The continuing pandemic reveals that tasks and responsibilities of public services in emergency rescue go far beyond the immediate medical prevention of danger to life and limb. In addition to the controller and triage functions in the integrated dispatch center of the Berlin Fire Brigade (112), the emergency and healthcare measures could be ensured. This was accomplished by comprehensive measures for situation control, situation reports and mastering situations despite the lack of alternative outpatient care options, especially in the areas of general practitioner, public health care and medical specialist practices.
新冠疫情对德国的急诊医学而言是一场前所未有的严峻考验。除了院内急诊医学,院前急诊医学承担着全面保障紧急医疗护理的决定性任务。在本文中,柏林消防队展示了在柏林州院前急诊医学领域应对疫情期间这些增加的职责的新方法。
以柏林州的紧急医疗服务为例,对临床前急诊医学应对新冠疫情的挑战和概念性应对措施进行了系统介绍。

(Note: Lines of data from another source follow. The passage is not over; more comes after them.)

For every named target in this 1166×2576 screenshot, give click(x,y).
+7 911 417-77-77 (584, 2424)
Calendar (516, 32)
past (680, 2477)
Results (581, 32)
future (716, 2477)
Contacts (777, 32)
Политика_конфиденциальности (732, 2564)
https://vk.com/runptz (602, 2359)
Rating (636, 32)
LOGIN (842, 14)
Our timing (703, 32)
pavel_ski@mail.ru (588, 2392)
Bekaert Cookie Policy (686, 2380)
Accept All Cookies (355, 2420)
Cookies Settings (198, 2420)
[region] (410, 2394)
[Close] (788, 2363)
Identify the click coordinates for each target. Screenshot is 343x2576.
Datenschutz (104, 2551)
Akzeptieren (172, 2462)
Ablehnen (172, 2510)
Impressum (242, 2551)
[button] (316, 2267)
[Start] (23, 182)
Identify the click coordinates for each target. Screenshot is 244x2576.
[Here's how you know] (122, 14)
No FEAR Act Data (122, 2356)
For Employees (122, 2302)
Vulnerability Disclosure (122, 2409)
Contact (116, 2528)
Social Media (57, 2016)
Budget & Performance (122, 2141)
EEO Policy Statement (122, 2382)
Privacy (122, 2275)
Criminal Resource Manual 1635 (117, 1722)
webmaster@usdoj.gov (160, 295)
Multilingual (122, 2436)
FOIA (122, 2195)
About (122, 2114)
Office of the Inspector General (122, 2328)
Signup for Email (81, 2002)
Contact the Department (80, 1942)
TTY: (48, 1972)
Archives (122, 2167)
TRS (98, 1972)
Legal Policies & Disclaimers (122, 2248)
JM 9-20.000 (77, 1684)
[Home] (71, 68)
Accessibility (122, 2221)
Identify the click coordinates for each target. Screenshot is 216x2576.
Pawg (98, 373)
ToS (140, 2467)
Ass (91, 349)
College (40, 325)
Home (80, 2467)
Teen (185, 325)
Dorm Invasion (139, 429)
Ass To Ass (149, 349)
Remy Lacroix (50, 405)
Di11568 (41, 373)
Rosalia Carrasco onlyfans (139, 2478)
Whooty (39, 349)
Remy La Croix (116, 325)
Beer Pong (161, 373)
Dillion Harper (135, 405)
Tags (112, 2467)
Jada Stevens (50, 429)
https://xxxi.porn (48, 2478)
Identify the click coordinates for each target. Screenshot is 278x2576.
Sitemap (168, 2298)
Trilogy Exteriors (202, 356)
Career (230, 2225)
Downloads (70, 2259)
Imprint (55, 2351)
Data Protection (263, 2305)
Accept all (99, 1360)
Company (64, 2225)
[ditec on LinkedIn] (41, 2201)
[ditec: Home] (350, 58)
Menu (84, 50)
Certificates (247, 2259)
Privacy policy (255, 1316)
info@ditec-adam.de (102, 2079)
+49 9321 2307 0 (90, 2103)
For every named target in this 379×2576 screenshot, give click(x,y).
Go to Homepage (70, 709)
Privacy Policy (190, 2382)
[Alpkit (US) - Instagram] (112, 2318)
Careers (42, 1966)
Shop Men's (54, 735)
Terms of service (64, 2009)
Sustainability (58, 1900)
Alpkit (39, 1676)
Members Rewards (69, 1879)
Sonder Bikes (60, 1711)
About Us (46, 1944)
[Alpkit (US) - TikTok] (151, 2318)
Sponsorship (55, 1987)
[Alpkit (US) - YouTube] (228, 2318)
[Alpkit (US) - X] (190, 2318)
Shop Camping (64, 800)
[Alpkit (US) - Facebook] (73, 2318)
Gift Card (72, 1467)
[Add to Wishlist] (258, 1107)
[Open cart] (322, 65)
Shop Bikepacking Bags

柏林消防队设有一个调度中心,通过紧急电话号码112协调柏林州所有的援助请求。平均每24小时共接到2565个紧急呼叫,由此产生1271次任务。疫情期间,前往患有急性呼吸道疾病(ARD)患者的任务显著增加。在这些任务中,11%是针对疑似新冠患者执行的。由于疫情预案中的额外问题,紧急呼叫的时长平均延长了1分36秒,而由于新增的“急性呼吸道疾病(ARD)”警报关键词,任务时长平均延长了17分钟。
持续的疫情表明,公共服务在紧急救援中的任务和职责远远超出了对生命和肢体直接医疗危险的预防。除了柏林消防队综合调度中心(112)的调度员和分诊功能外,紧急和医疗保健措施也能得到保障。尽管缺乏替代门诊护理选项,尤其是在全科医生、公共医疗保健和专科医生诊所领域,但通过全面的情况控制、情况报告和应对措施,这一目标得以实现。